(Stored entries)
BEGIN
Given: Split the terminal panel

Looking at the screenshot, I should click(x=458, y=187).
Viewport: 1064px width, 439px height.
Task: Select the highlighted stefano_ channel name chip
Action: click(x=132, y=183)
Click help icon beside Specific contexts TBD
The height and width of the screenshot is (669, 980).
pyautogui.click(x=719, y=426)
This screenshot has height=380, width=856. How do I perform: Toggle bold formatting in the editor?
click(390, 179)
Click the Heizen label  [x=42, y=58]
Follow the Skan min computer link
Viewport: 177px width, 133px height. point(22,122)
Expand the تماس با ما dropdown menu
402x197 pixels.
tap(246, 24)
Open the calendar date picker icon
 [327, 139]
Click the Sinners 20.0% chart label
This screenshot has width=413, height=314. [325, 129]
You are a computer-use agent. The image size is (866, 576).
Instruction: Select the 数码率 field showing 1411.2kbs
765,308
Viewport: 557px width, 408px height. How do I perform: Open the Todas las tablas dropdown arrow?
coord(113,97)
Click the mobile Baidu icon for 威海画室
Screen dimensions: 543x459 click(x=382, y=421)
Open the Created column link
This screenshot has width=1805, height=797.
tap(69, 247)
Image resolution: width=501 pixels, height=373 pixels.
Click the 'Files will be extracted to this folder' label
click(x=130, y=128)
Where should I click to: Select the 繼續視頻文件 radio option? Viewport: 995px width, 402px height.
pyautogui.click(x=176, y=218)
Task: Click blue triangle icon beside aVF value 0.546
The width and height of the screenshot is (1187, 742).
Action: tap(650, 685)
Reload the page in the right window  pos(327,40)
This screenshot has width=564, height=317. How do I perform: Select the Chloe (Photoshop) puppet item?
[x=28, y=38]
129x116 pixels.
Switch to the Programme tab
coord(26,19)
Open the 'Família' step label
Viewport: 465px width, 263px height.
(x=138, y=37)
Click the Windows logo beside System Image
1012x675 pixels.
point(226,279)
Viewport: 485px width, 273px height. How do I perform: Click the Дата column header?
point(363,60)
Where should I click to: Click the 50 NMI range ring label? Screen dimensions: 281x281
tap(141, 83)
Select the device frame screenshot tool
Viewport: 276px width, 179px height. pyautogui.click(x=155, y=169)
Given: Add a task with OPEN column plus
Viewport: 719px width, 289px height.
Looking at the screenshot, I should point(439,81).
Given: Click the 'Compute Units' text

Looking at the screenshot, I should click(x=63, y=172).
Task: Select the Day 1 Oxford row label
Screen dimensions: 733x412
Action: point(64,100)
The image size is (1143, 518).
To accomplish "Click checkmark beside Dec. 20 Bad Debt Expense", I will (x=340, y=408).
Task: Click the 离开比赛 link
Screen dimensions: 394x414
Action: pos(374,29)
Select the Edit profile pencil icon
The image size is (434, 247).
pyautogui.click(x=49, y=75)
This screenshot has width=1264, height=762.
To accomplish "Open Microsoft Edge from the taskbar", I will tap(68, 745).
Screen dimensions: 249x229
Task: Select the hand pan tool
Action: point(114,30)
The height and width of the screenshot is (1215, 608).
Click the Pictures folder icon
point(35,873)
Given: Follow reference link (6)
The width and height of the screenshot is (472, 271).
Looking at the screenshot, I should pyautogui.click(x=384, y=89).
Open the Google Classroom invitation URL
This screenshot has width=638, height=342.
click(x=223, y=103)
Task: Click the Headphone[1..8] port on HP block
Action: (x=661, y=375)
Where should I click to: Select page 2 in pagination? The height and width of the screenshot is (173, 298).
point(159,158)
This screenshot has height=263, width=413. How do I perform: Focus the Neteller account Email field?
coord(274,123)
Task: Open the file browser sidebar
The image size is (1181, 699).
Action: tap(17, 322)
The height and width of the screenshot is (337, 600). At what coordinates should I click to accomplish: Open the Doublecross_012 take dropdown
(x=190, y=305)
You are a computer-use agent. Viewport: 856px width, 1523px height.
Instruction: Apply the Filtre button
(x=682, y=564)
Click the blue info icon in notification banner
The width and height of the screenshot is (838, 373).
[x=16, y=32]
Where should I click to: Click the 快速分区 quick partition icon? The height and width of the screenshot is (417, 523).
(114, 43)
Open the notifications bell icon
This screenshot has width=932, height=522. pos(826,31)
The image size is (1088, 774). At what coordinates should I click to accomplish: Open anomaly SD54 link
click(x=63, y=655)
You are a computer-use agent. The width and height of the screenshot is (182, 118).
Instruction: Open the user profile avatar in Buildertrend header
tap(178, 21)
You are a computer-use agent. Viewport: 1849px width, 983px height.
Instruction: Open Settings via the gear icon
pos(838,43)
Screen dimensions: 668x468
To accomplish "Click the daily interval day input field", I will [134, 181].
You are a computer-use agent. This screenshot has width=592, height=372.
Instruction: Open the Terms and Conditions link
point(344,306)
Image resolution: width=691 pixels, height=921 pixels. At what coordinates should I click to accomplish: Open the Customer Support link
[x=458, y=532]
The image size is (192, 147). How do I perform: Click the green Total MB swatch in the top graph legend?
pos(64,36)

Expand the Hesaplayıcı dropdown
END
What you are asked to do → Reproduce the entries exactly. Every word has to stay the same.

Worked solution →
Given: Split the terminal panel

Looking at the screenshot, I should click(x=458, y=187).
Viewport: 1064px width, 439px height.
Task: Select the highlighted stefano_ channel name chip
Action: click(x=132, y=183)
Click help icon beside Specific contexts TBD
The height and width of the screenshot is (669, 980).
pyautogui.click(x=719, y=426)
This screenshot has height=380, width=856. How do I perform: Toggle bold formatting in the editor?
click(390, 179)
Click the Heizen label  [x=42, y=58]
Follow the Skan min computer link
Viewport: 177px width, 133px height. point(22,122)
Expand the تماس با ما dropdown menu
402x197 pixels.
tap(246, 24)
Open the calendar date picker icon
 [327, 139]
Click the Sinners 20.0% chart label
This screenshot has width=413, height=314. [325, 129]
You are a computer-use agent. The image size is (866, 576).
Instruction: Select the 数码率 field showing 1411.2kbs
765,308
Viewport: 557px width, 408px height. How do I perform: Open the Todas las tablas dropdown arrow?
coord(113,97)
Click the mobile Baidu icon for 威海画室
Screen dimensions: 543x459 click(x=382, y=421)
Open the Created column link
This screenshot has width=1805, height=797.
tap(69, 247)
Image resolution: width=501 pixels, height=373 pixels.
Click the 'Files will be extracted to this folder' label
click(x=130, y=128)
Where should I click to: Select the 繼續視頻文件 radio option? Viewport: 995px width, 402px height.
pyautogui.click(x=176, y=218)
Task: Click blue triangle icon beside aVF value 0.546
The width and height of the screenshot is (1187, 742).
Action: tap(650, 685)
Reload the page in the right window  pos(327,40)
This screenshot has width=564, height=317. How do I perform: Select the Chloe (Photoshop) puppet item?
[x=28, y=38]
129x116 pixels.
Switch to the Programme tab
coord(26,19)
Open the 'Família' step label
Viewport: 465px width, 263px height.
(x=138, y=37)
Click the Windows logo beside System Image
1012x675 pixels.
point(226,279)
Viewport: 485px width, 273px height. How do I perform: Click the Дата column header?
point(363,60)
Where should I click to: Click the 50 NMI range ring label? Screen dimensions: 281x281
tap(141, 83)
Select the device frame screenshot tool
Viewport: 276px width, 179px height. pyautogui.click(x=155, y=169)
Given: Add a task with OPEN column plus
Viewport: 719px width, 289px height.
Looking at the screenshot, I should point(439,81).
Given: Click the 'Compute Units' text

Looking at the screenshot, I should click(x=63, y=172).
Task: Select the Day 1 Oxford row label
Screen dimensions: 733x412
Action: point(64,100)
The image size is (1143, 518).
To accomplish "Click checkmark beside Dec. 20 Bad Debt Expense", I will (x=340, y=408).
Task: Click the 离开比赛 link
Screen dimensions: 394x414
Action: pos(374,29)
Select the Edit profile pencil icon
The image size is (434, 247).
pyautogui.click(x=49, y=75)
This screenshot has width=1264, height=762.
To accomplish "Open Microsoft Edge from the taskbar", I will tap(68, 745).
Screen dimensions: 249x229
Task: Select the hand pan tool
Action: point(114,30)
The height and width of the screenshot is (1215, 608).
Click the Pictures folder icon
point(35,873)
Given: Follow reference link (6)
The width and height of the screenshot is (472, 271).
Looking at the screenshot, I should pyautogui.click(x=384, y=89).
Open the Google Classroom invitation URL
This screenshot has width=638, height=342.
click(x=223, y=103)
Task: Click the Headphone[1..8] port on HP block
Action: (x=661, y=375)
Where should I click to: Select page 2 in pagination? The height and width of the screenshot is (173, 298).
point(159,158)
This screenshot has height=263, width=413. How do I perform: Focus the Neteller account Email field?
coord(274,123)
Task: Open the file browser sidebar
The image size is (1181, 699).
Action: tap(17, 322)
The height and width of the screenshot is (337, 600). At what coordinates should I click to accomplish: Open the Doublecross_012 take dropdown
(x=190, y=305)
You are a computer-use agent. Viewport: 856px width, 1523px height.
Instruction: Apply the Filtre button
(x=682, y=564)
Click the blue info icon in notification banner
The width and height of the screenshot is (838, 373).
[x=16, y=32]
Where should I click to: Click the 快速分区 quick partition icon? The height and width of the screenshot is (417, 523).
(114, 43)
Open the notifications bell icon
This screenshot has width=932, height=522. pos(826,31)
The image size is (1088, 774). At what coordinates should I click to accomplish: Open anomaly SD54 link
click(x=63, y=655)
You are a computer-use agent. The width and height of the screenshot is (182, 118).
Instruction: Open the user profile avatar in Buildertrend header
tap(178, 21)
You are a computer-use agent. Viewport: 1849px width, 983px height.
Instruction: Open Settings via the gear icon
pos(838,43)
Screen dimensions: 668x468
To accomplish "Click the daily interval day input field", I will [134, 181].
You are a computer-use agent. This screenshot has width=592, height=372.
Instruction: Open the Terms and Conditions link
point(344,306)
Image resolution: width=691 pixels, height=921 pixels. At what coordinates should I click to accomplish: Open the Customer Support link
[x=458, y=532]
The image size is (192, 147). How do I perform: Click the green Total MB swatch in the top graph legend?
pos(64,36)

Expand the Hesaplayıcı dropdown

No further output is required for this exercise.